• PROBLEM DETAILS
Recast the items below as a numbered list, omitting any blank lines.

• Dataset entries
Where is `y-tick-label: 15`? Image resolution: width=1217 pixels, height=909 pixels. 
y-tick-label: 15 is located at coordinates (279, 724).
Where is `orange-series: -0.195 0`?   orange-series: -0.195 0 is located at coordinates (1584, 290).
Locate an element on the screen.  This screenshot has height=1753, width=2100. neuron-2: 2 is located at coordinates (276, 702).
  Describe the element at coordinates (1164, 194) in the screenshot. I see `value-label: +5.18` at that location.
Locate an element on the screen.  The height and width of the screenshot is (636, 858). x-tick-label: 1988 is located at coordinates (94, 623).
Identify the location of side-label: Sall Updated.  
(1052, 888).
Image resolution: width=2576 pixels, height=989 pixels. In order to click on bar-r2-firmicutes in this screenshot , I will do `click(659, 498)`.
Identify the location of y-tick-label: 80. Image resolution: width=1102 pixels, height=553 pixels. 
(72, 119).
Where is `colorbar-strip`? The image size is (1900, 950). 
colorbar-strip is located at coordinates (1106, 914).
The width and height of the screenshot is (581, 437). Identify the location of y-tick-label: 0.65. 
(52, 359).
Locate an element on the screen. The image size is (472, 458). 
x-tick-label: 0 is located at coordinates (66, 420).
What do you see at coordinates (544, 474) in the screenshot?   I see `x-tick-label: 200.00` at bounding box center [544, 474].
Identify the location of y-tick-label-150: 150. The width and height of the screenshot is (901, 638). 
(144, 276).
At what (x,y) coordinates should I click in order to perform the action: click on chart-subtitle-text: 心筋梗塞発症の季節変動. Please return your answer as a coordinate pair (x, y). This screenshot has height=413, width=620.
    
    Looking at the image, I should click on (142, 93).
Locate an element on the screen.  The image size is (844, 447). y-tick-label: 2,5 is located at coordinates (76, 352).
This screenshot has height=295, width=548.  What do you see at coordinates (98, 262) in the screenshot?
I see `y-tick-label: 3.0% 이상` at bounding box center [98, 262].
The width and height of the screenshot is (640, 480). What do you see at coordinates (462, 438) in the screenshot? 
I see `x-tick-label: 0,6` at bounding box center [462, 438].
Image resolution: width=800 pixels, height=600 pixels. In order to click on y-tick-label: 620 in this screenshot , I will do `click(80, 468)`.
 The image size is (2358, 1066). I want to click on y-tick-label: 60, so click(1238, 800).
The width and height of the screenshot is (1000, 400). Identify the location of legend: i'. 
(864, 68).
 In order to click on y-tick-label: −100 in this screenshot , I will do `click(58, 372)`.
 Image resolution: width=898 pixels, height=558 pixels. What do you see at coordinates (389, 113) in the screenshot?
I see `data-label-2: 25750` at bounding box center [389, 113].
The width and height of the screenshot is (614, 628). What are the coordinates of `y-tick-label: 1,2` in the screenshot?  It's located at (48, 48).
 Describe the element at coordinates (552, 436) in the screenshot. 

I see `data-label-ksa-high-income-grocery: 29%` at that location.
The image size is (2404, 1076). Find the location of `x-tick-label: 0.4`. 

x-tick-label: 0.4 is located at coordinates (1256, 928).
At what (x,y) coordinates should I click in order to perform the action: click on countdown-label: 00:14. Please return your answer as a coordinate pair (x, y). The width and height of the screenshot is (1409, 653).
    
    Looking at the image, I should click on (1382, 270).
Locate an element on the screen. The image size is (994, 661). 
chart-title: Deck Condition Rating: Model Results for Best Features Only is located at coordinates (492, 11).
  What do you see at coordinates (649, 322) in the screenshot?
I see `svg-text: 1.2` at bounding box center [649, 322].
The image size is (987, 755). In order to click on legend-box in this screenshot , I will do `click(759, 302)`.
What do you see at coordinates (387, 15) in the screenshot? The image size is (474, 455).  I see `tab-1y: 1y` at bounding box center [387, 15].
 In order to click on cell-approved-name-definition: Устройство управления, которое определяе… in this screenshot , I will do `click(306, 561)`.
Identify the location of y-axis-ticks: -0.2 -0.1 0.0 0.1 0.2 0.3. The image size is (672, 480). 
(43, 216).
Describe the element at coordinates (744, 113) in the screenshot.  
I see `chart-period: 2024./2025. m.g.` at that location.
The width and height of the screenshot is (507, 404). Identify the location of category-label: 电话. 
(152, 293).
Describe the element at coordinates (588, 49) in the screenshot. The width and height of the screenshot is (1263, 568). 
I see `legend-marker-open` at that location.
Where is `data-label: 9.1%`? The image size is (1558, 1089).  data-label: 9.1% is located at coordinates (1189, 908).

• SOLUTION
1. Where is `y-tick-label: 15`? Image resolution: width=1217 pixels, height=909 pixels. 
2. y-tick-label: 15 is located at coordinates (279, 724).
3. Where is `orange-series: -0.195 0`?   orange-series: -0.195 0 is located at coordinates (1584, 290).
4. Locate an element on the screen.  This screenshot has height=1753, width=2100. neuron-2: 2 is located at coordinates (276, 702).
5.   Describe the element at coordinates (1164, 194) in the screenshot. I see `value-label: +5.18` at that location.
6. Locate an element on the screen.  The height and width of the screenshot is (636, 858). x-tick-label: 1988 is located at coordinates (94, 623).
7. Identify the location of side-label: Sall Updated.  
8. (1052, 888).
9. Image resolution: width=2576 pixels, height=989 pixels. In order to click on bar-r2-firmicutes in this screenshot , I will do `click(659, 498)`.
10. Identify the location of y-tick-label: 80. Image resolution: width=1102 pixels, height=553 pixels. 
11. (72, 119).
12. Where is `colorbar-strip`? The image size is (1900, 950). 
13. colorbar-strip is located at coordinates (1106, 914).
14. The width and height of the screenshot is (581, 437). Identify the location of y-tick-label: 0.65. 
15. (52, 359).
16. Locate an element on the screen. The image size is (472, 458). 
17. x-tick-label: 0 is located at coordinates (66, 420).
18. What do you see at coordinates (544, 474) in the screenshot?   I see `x-tick-label: 200.00` at bounding box center [544, 474].
19. Identify the location of y-tick-label-150: 150. The width and height of the screenshot is (901, 638). 
20. (144, 276).
21. At what (x,y) coordinates should I click in order to perform the action: click on chart-subtitle-text: 心筋梗塞発症の季節変動. Please return your answer as a coordinate pair (x, y). This screenshot has height=413, width=620.
22.     Looking at the image, I should click on (142, 93).
23. Locate an element on the screen.  The image size is (844, 447). y-tick-label: 2,5 is located at coordinates (76, 352).
24. This screenshot has height=295, width=548.  What do you see at coordinates (98, 262) in the screenshot?
25. I see `y-tick-label: 3.0% 이상` at bounding box center [98, 262].
26. The width and height of the screenshot is (640, 480). What do you see at coordinates (462, 438) in the screenshot? 
27. I see `x-tick-label: 0,6` at bounding box center [462, 438].
28. Image resolution: width=800 pixels, height=600 pixels. In order to click on y-tick-label: 620 in this screenshot , I will do `click(80, 468)`.
29.  The image size is (2358, 1066). I want to click on y-tick-label: 60, so click(1238, 800).
30. The width and height of the screenshot is (1000, 400). Identify the location of legend: i'. 
31. (864, 68).
32.  In order to click on y-tick-label: −100 in this screenshot , I will do `click(58, 372)`.
33.  Image resolution: width=898 pixels, height=558 pixels. What do you see at coordinates (389, 113) in the screenshot?
34. I see `data-label-2: 25750` at bounding box center [389, 113].
35. The width and height of the screenshot is (614, 628). What are the coordinates of `y-tick-label: 1,2` in the screenshot?  It's located at (48, 48).
36.  Describe the element at coordinates (552, 436) in the screenshot. 
37. I see `data-label-ksa-high-income-grocery: 29%` at that location.
38. The image size is (2404, 1076). Find the location of `x-tick-label: 0.4`. 
39. x-tick-label: 0.4 is located at coordinates (1256, 928).
40. At what (x,y) coordinates should I click in order to perform the action: click on countdown-label: 00:14. Please return your answer as a coordinate pair (x, y). The width and height of the screenshot is (1409, 653).
41.     Looking at the image, I should click on (1382, 270).
42. Locate an element on the screen. The image size is (994, 661). 
43. chart-title: Deck Condition Rating: Model Results for Best Features Only is located at coordinates (492, 11).
44.   What do you see at coordinates (649, 322) in the screenshot?
45. I see `svg-text: 1.2` at bounding box center [649, 322].
46. The image size is (987, 755). In order to click on legend-box in this screenshot , I will do `click(759, 302)`.
47. What do you see at coordinates (387, 15) in the screenshot? The image size is (474, 455).  I see `tab-1y: 1y` at bounding box center [387, 15].
48.  In order to click on cell-approved-name-definition: Устройство управления, которое определяе… in this screenshot , I will do `click(306, 561)`.
49. Identify the location of y-axis-ticks: -0.2 -0.1 0.0 0.1 0.2 0.3. The image size is (672, 480). 
50. (43, 216).
51. Describe the element at coordinates (744, 113) in the screenshot.  
52. I see `chart-period: 2024./2025. m.g.` at that location.
53. The width and height of the screenshot is (507, 404). Identify the location of category-label: 电话. 
54. (152, 293).
55. Describe the element at coordinates (588, 49) in the screenshot. The width and height of the screenshot is (1263, 568). 
56. I see `legend-marker-open` at that location.
57. Where is `data-label: 9.1%`? The image size is (1558, 1089).  data-label: 9.1% is located at coordinates (1189, 908).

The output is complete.